Two years later, the major players of high finance are at it again, and today's most attractive property is Facebook Inc., the closely held, privately owned social networking website that claims 500 million users worldwide, which if coupled with a good business model, could be a huge cash cow given its large user base and highly sought-after “Generation-Y” clientele.
Back in 2004, when another technology sector darling, Google Inc., was prepared to go public, Goldman Sachs Group Inc. and its then-CEO Henry M. Paulson also wanted a piece of the company. According to a Newsweek investigative report by Charlie Gasparino, Paulson's backroom attempt at procuring pre-IPO shares from several venture capital firms upset Google executives, who eventually cut out the Wall Street investment bank from its IPO process, costing Goldman millions of dollars in fees.
But this time, Goldman was not to be denied.
Goldman bought a stake in Facebook, the Internet company founded by baby-faced CEO Mark Zuckerberg, for $450 million while assuming the company's valuation of $50 billion.
Much has been made by Wall Street analysis and the media regarding Facebook's meteoric rise in valuation since its early days, but without a set of public financials or publicly traded shares, Facebook's valuation remains indeterminable. An investor can purchase a quantifiable stake in Facebook for any price as long as Facebook's current owners and management agree.
Ultimately, this deal speaks more about Goldman than about Facebook.
For one, Goldman today remains the top investment bank, and the deal proves that it has the client demand to pull off an expensive investment in Facebook.

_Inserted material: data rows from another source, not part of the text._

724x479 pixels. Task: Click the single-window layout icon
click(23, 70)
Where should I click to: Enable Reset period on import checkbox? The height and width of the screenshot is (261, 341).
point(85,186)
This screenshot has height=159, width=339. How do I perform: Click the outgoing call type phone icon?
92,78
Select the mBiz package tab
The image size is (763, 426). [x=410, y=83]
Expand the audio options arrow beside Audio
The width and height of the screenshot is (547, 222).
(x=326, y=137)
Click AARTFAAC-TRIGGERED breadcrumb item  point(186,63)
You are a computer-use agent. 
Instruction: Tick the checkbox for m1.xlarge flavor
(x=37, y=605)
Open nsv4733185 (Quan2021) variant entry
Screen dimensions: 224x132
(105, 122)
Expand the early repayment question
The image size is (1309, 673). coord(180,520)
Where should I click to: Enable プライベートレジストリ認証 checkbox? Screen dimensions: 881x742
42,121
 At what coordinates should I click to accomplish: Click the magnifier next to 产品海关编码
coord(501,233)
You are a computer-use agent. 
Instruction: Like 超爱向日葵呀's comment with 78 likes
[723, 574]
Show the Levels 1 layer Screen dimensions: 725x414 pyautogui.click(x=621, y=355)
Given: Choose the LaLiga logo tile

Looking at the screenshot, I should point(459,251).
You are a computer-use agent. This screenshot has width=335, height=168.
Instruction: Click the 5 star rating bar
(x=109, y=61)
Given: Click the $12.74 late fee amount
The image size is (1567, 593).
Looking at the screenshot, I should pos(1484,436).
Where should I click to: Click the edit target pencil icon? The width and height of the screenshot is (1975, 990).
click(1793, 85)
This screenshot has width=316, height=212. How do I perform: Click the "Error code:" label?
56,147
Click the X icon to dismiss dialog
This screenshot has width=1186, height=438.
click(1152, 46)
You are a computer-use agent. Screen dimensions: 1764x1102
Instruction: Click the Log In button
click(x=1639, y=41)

Two, dealmaking for Wall Street banks is as risky as ever.
Goldman disclosed last week while pitching clients to purchase private shares in Facebook, that it might hedge or sell its own investment in the firm—potentially betting against the performance of Facebook's shares.
This brings to mind last year's negative publicity Goldman suffered as it was sued for several collateralized debt obligation (CDO) assets it was securitizing to sell to clients, while secretively betting against the securities itself. Goldman ultimately settled with regulators but it is still mending the reputational risk it suffered as a result of the deals.
All is well if Goldman discloses such actions on its part to its clients, which it has done in its most recent deal.
The recent Dodd-Frank Financial Reform Act puts clamps on how much investment banks can gamble with ordinary consumers' money, sets limits on bailouts, and hopefully, puts a stop to the concept of “too big to fail.”
But gambling is still alive and well among savvy and willing parties, and any prudent bank should hedge its investments, as such large bets for—or against—any one company is risky business. For a highly leveraged bank, losing hundreds of millions of dollars can spell doom.
Facebook, for all the hubbub it receives in the press, is still a very small company with minimal positive cash flows or earnings. Its value could tumble as quickly as it rose in recent years, if the dot-com bubble of 2000 serves us any warning.
But in the end, the Wall Street machine still gets its way. Its deep pockets and extensive connections will continue to shape the business world, one gamble at a time.
Only time will tell whether it—or its clientele—profits or flops on this one.